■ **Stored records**

####

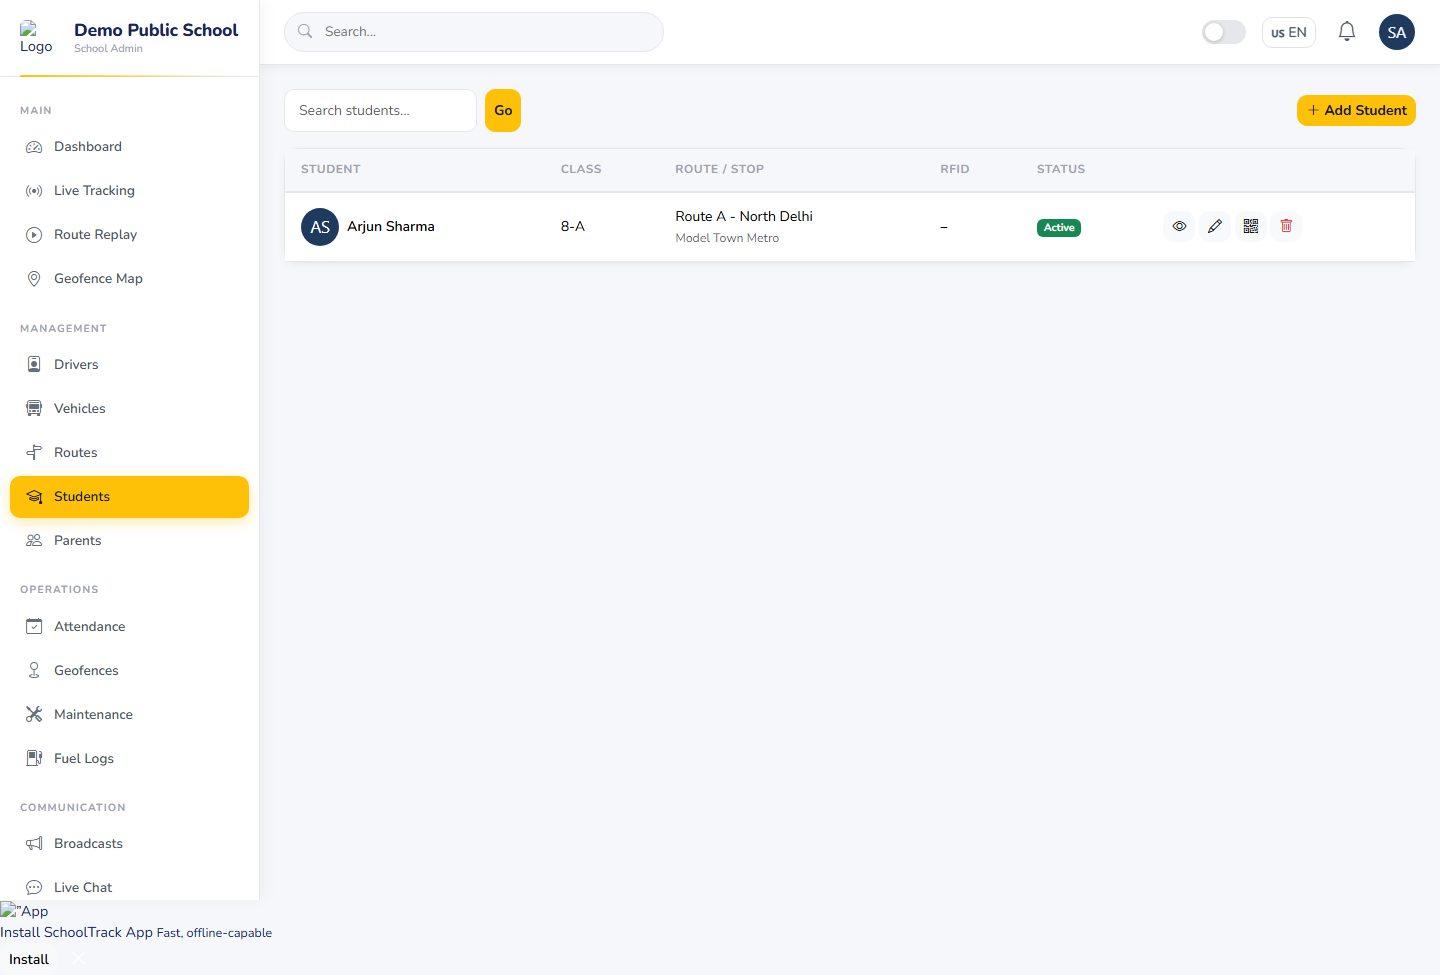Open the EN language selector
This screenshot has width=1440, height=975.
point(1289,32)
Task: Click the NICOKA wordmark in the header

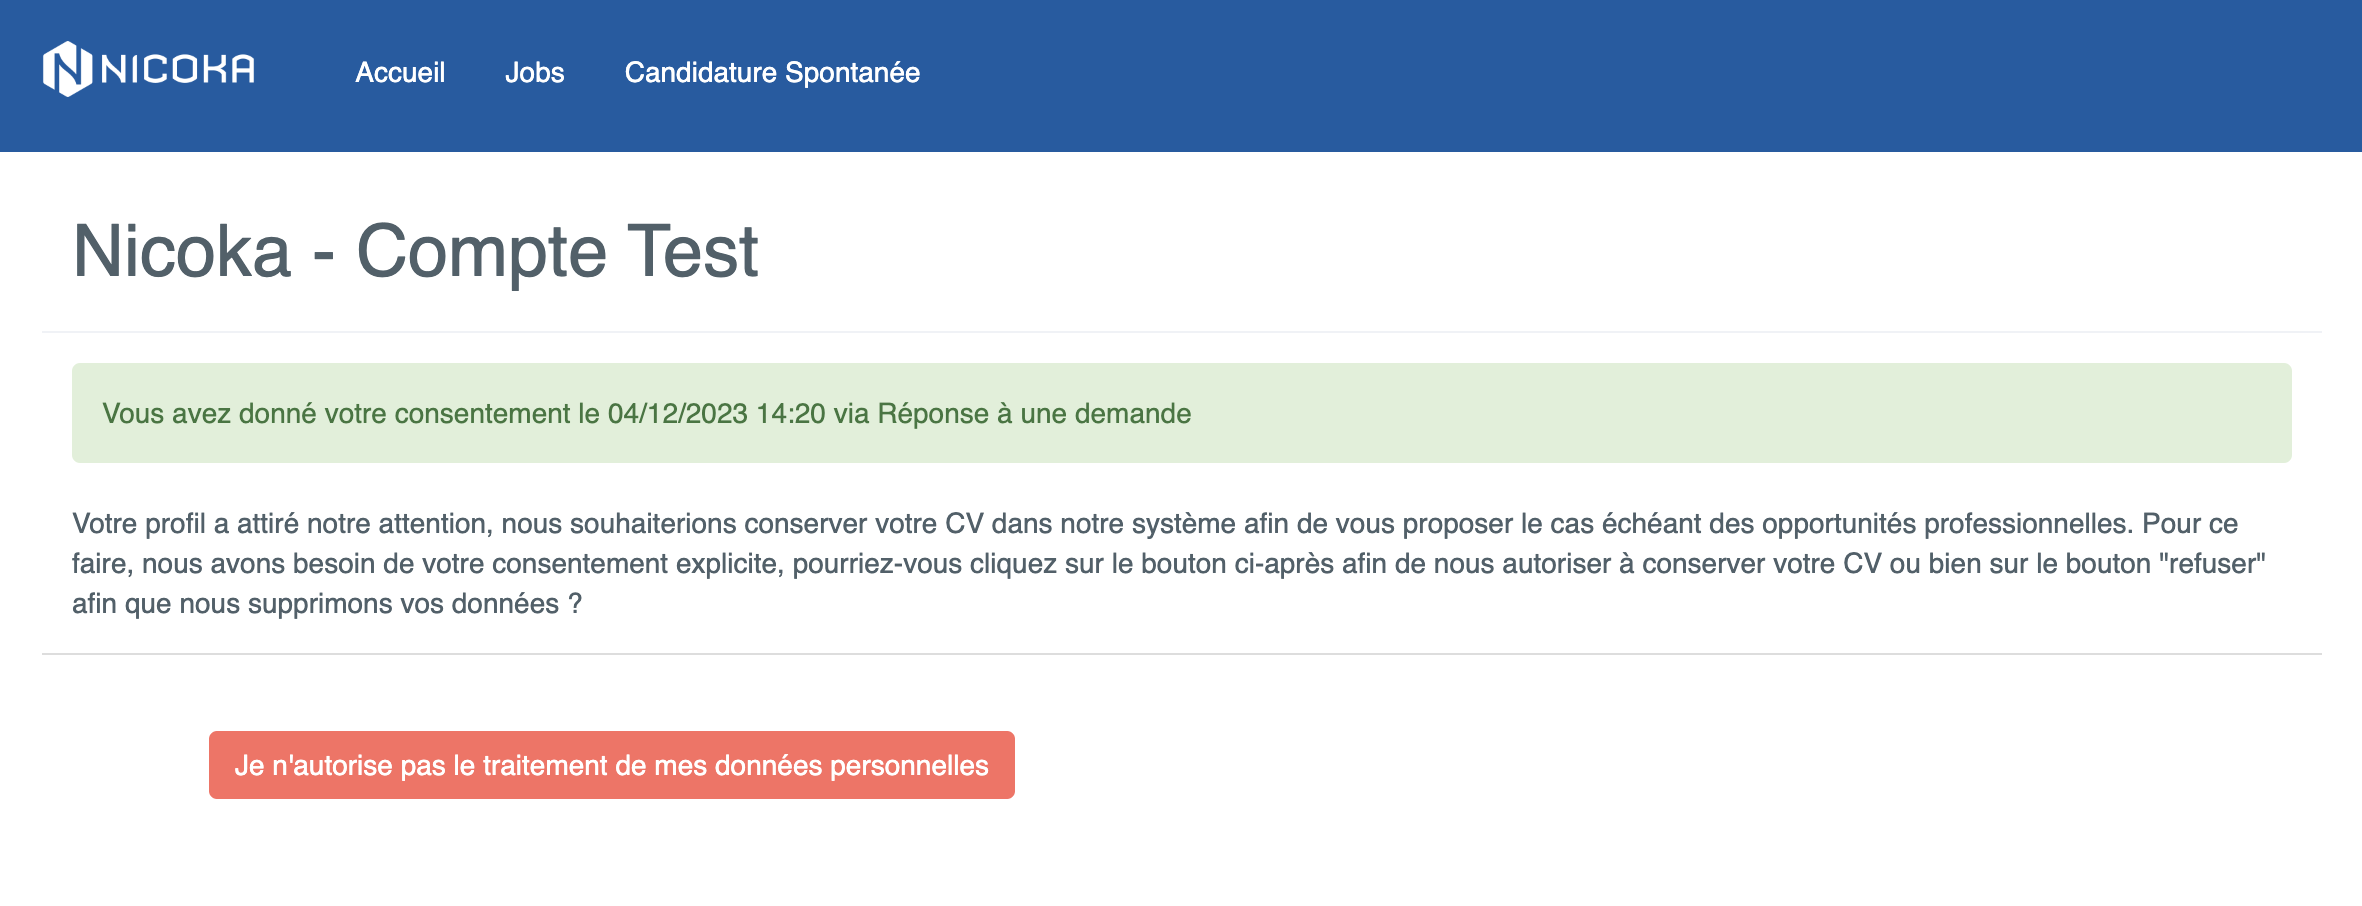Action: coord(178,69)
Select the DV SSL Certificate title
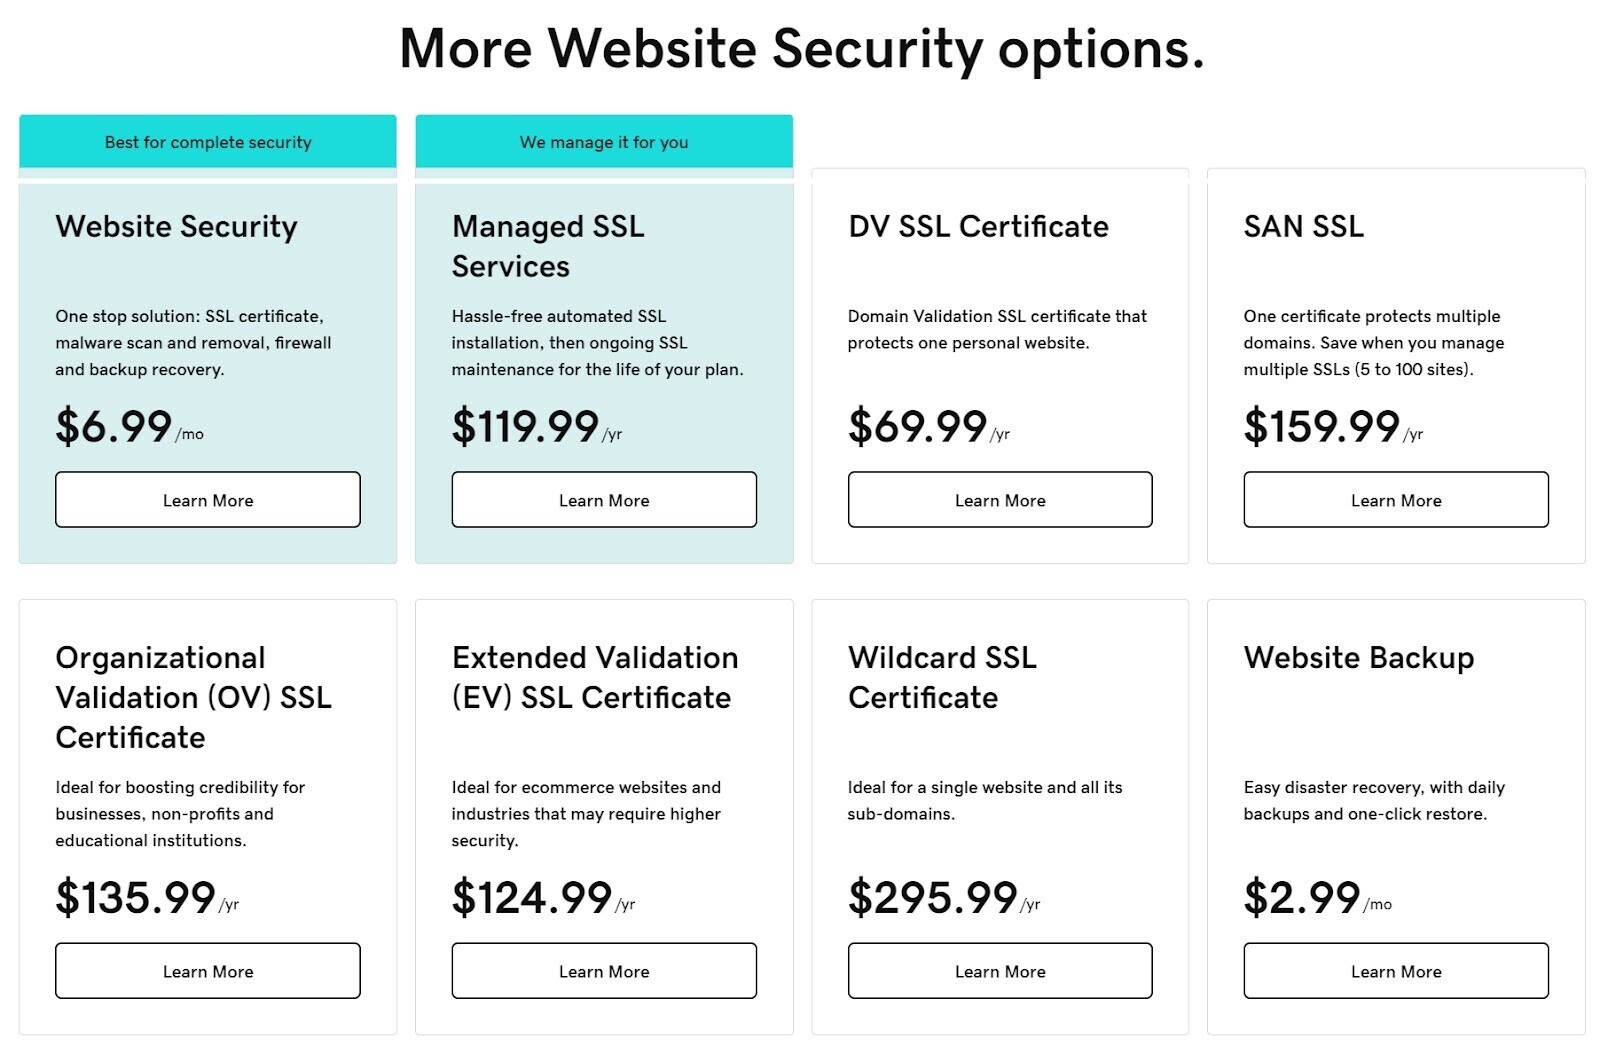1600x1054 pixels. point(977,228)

####

Word for word, copy the lines from the one with "Task: Click the NICOKA wordmark in the header" through the end of the entries above, and do not include any picture.

■ **ANSWER BOX**
Task: Click the NICOKA wordmark in the header

Action: coord(178,69)
Select the DV SSL Certificate title
1600x1054 pixels. point(977,228)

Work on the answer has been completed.